Следующий день было воскресенье. Вечером я была, конечно, на улице. С участка приходила гармонь и участковые ребята. Конечно, были танцы. Мы с Ольгой, как нетанцующие, шатались по улице, а потом уселись как раз против круга на бревне. Вначале мы сидели одни, но потом к нам стали подходить ребята, Коля Осипушкин уселся было с нами, но потом ушел. Потом подошел Коля Антоновский и сел рядом со мной на земле. Потом он ушел, потом опять пришел и сел рядом с Ольгой. Я посидела немного и ушла, да так быстро, что и самой показалось смешно. За мной следом побежала Ольга и спросила, не ревную ли я. Я отвечала, что нет, что я ушла оттого, что мне надоело сидеть. Это было так на самом деле. Походив немного по улице, мы стали около круга. Коля предложил мне пойти домой, но я не пошла, сказав, что еще рано. Потом я, Ольга и Коля Осипушкин прошли по улице. Только прошли мы раз, гляжу, идут за нами Коля Антоновский и Вася Фабрика. «Так за тобой следом и ходит», – сказал мне Коля Осипушкин про Колю. Я промолчала, что было отвечать? Через некоторое время Коля Антоновский предложил нам с Ольгой пойти в сад к нему за яблоками. Мы пошли. В саду Коля натряс нам яблок, мы уселись на какой-то жердочке и принялись есть яблоки. В это время в сад приходили ребята за яблоками, мы с Ольгой спрятались, и они нас не видели. Потом пришла Зоя за яблоками и, слышу, спрашивает у Коли: «А где Таня?» Не знаю, что ответил ей Коля, не слышала. Как мы с Ольгой тихо ни сидели, но она нас все-таки увидела. Когда она ушла, Коля сел с нами и спросил, скоро ли я пойду домой, я ответила, что не знаю.
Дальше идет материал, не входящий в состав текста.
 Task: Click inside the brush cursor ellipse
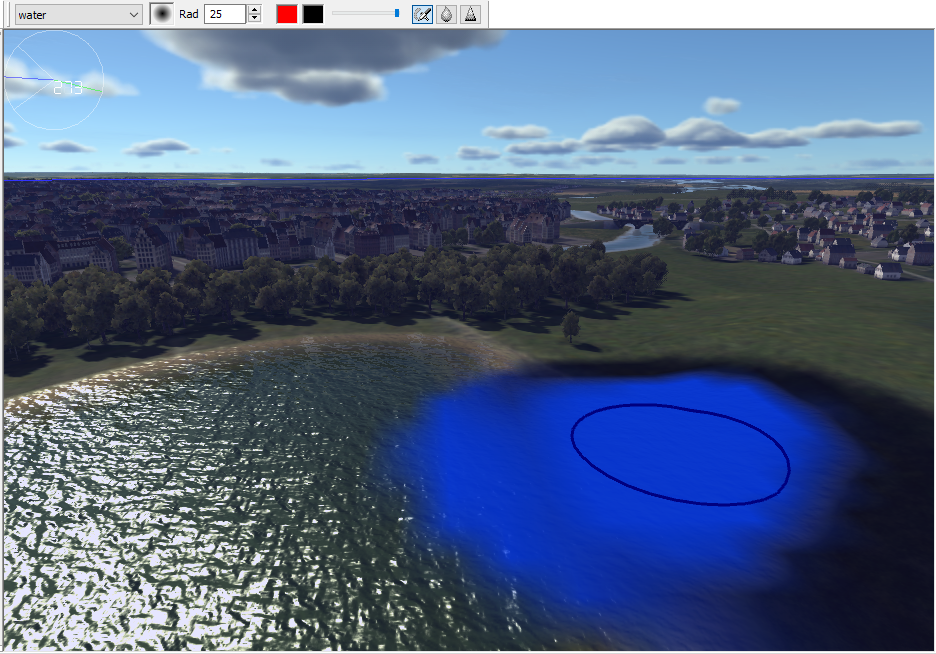pos(681,454)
Потом мы с Ольгой стали собираться уходить. Коля проводил нас до калитки и стал прощаться, говоря, что идет домой. Это меня удивило, я стала просить его, чтобы он погулял еще немного, и потащила его из сада. Но он и сам не пошел, и меня не пустил. Между тем Ольга ждала меня за садом, но потом, увидев, что меня нет, ушла. Мы же с Колей так и простояли до двенадцати часов у садовой калитки.
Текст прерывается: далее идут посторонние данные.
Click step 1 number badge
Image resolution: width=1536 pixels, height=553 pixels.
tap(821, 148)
Я сказала Коле, что это, вероятно, последнее воскресенье, потому что на следующей неделе мы, наверное, уедем. Коля сказал, что это последний вечер проводим мы вместе и что он больше на улицу не выйдет. Я спросила почему, и он ответил, что боится, как бы не было очень большого разговора. На это я ему ответила, что если он боится разговора, то об этом нужно было думать раньше, а не теперь, когда уже стали говорить. Потом я прибавила, что хотя я и собираюсь зимой приехать сюда, но, наверное, не придется, потому что, наверное, пойдет обо мне по деревне худая молва и стыдно будет показаться в деревню. Но Коля сказал, что до того времени забудут обо всем. Потом я спросила его, не напишет ли он мне письмо обо всем, что будут обо мне говорить. Вначале он сказал, что писать как будто неудобно, но потом согласился и попросил, чтобы я как-нибудь написала ему адрес. Я обещала написать и в свою очередь попросила его написать мне одну песню, которую я не знала. Он обещал.
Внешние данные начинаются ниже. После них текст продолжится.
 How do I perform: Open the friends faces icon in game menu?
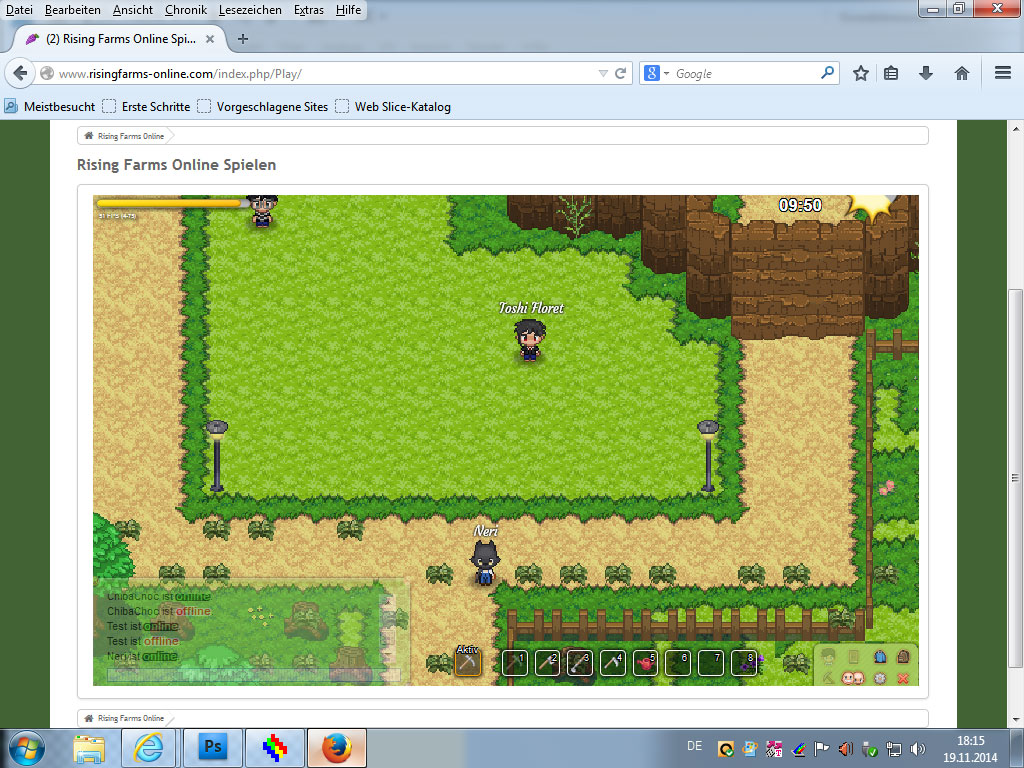tap(853, 677)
Ночь была очень светлая, и хотя мы стояли в тени, но я все боялась, что нас кто-нибудь увидит. Было очень холодно, и мы, чтобы согреться, тесней прижимались друг к другу. Было до того хорошо нам двоим, что не хотелось уходить домой. Между тем я чувствовала, что Коля опять стал приходить в какое-то неспокойное состояние. Между нами поднялась возня, я старалась уйти домой, он не пускал. Он все время старался найти мои губы и прижаться к ним своими, но не целовал. Несколько раз я порывалась уйти домой, но он все не пускал. Все было тихо, как вдруг мы услышали какой-то грохот. Это, оказывается, от ветра развалилась поленница дров. Я боялась, что на шум кто-нибудь выйдет, но никого не было. Наконец я пошла домой. Коля проводил меня до давыдовского двора. Против двора лежала поленница соломы. Вероятно, он хотел посадить меня на эту поленницу, но не посадил, а я, не удержавшись, упала на землю. Коля поднял меня, и мы, простившись, разошлись по домам.
На другой день Коля на улицу не выходил. На улице были только Маня, я да Шура. Маня скоро ушла домой, я же с Шурой еще немного погуляла. Разговор наш опять был насчет меня и Коли, о том, что я долго по ночам гуляю. Да, забыла совсем. Все последующие дни после праздника Шура как будто сердился на меня и раз, пройдя мимо, даже не поздоровался. Об этом я ему и сказала, когда осталась с ним вдвоем. Но он стал уверять меня, что это неправда, что он и не думал сердиться на меня. Но я ему плохо верила.